Reproduce the records below exactly, but only between the lines holding "The image size is (792, 532)." and "The image size is (1568, 758).", inclusive.

BEGIN Records for this task

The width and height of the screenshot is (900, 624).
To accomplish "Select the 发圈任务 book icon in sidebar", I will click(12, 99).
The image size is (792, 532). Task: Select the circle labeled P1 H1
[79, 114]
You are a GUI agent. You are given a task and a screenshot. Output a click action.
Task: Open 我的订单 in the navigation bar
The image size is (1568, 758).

END Records for this task
BEGIN Records for this task

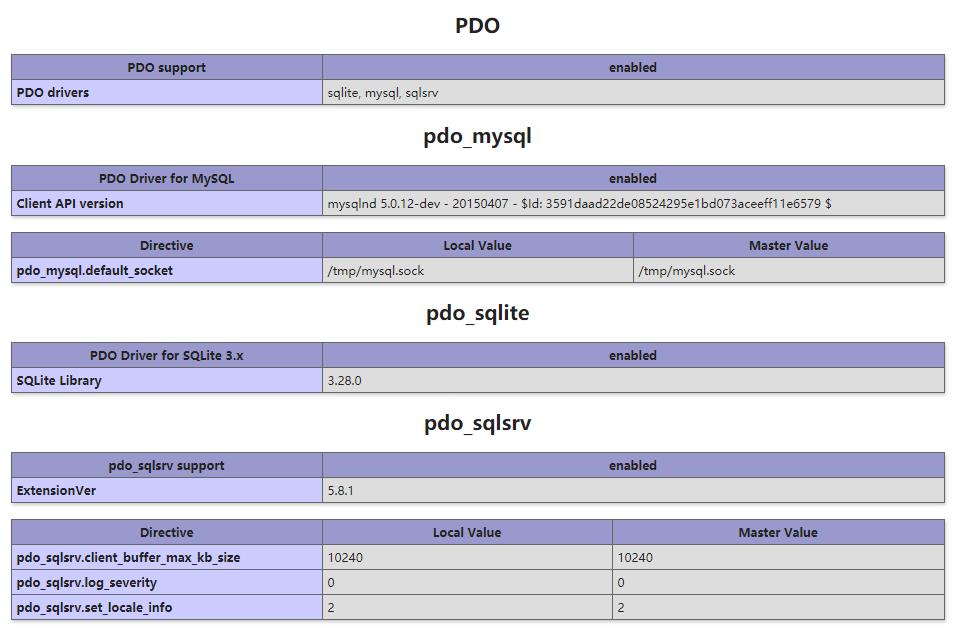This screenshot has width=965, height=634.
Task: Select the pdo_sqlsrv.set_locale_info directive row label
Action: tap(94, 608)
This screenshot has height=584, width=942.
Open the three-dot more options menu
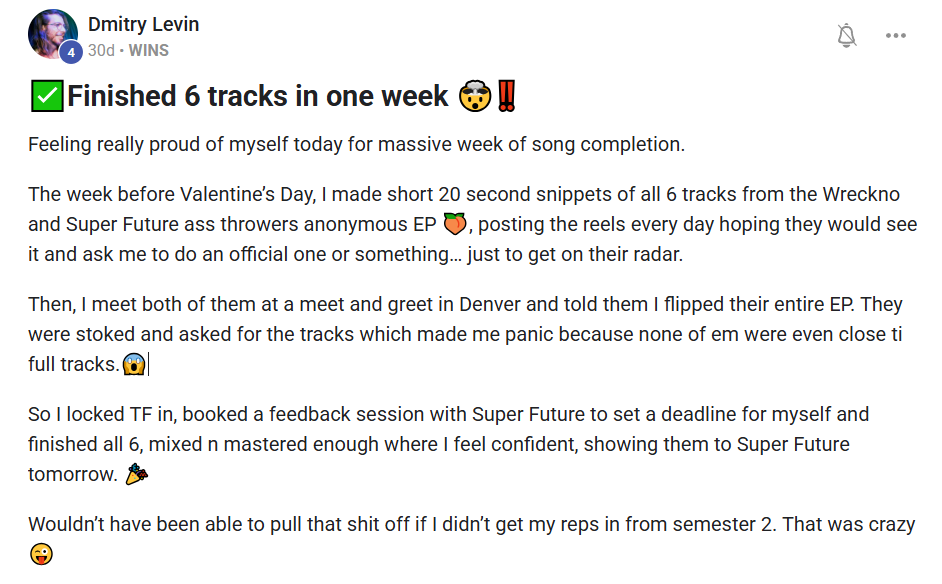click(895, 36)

END Records for this task
BEGIN Records for this task

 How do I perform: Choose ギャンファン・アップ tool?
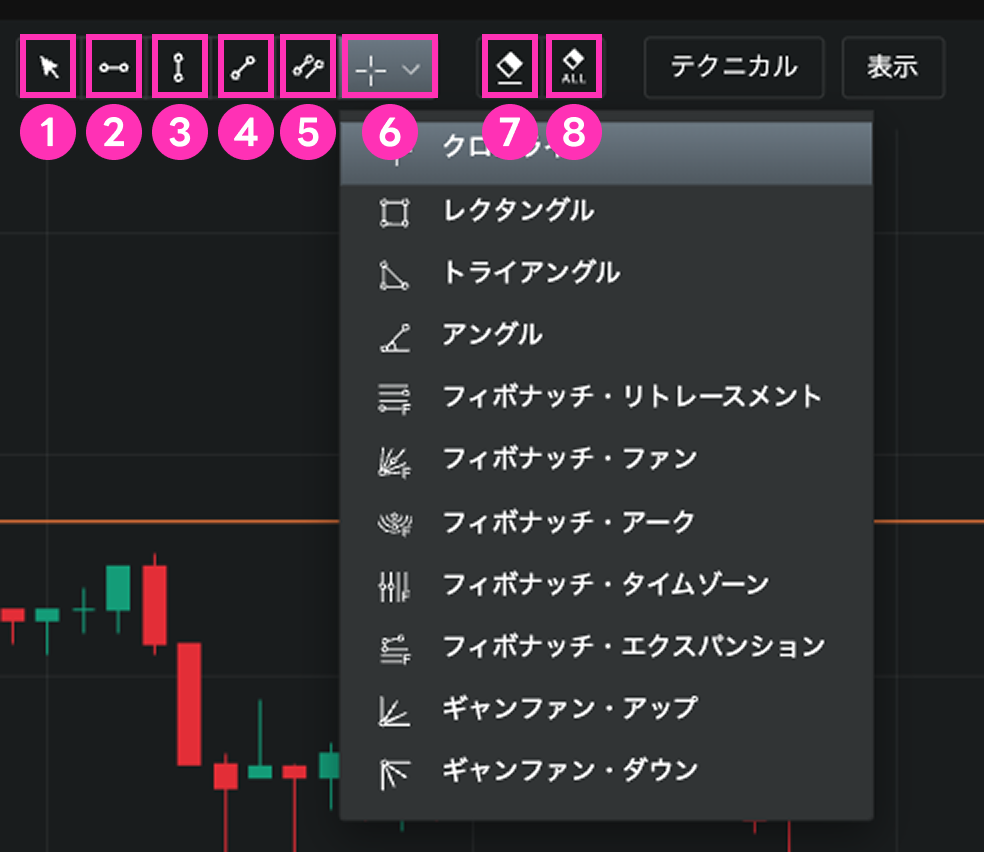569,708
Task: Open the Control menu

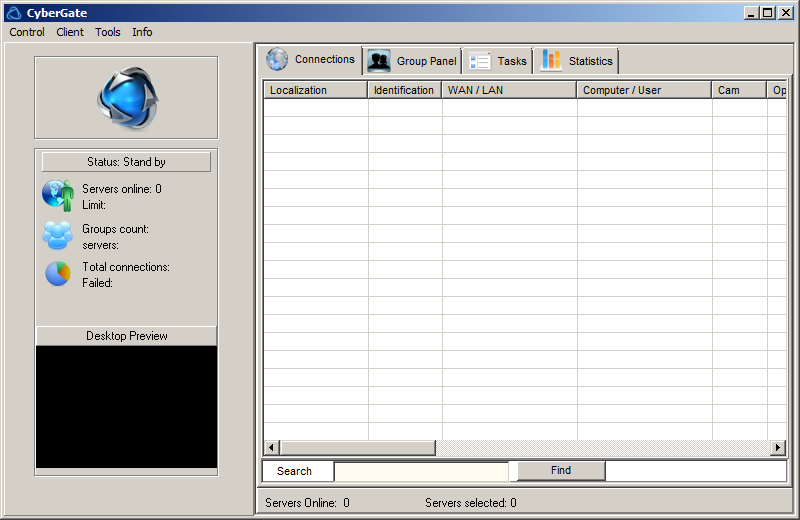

END Records for this task

Exercise result:
The image size is (792, 532). Task: Select the circle labeled P1 H1
[79, 114]
You are a GUI agent. You are given a task and a screenshot. Output a click action.
Task: Open 我的订单 in the navigation bar
The image size is (1568, 758).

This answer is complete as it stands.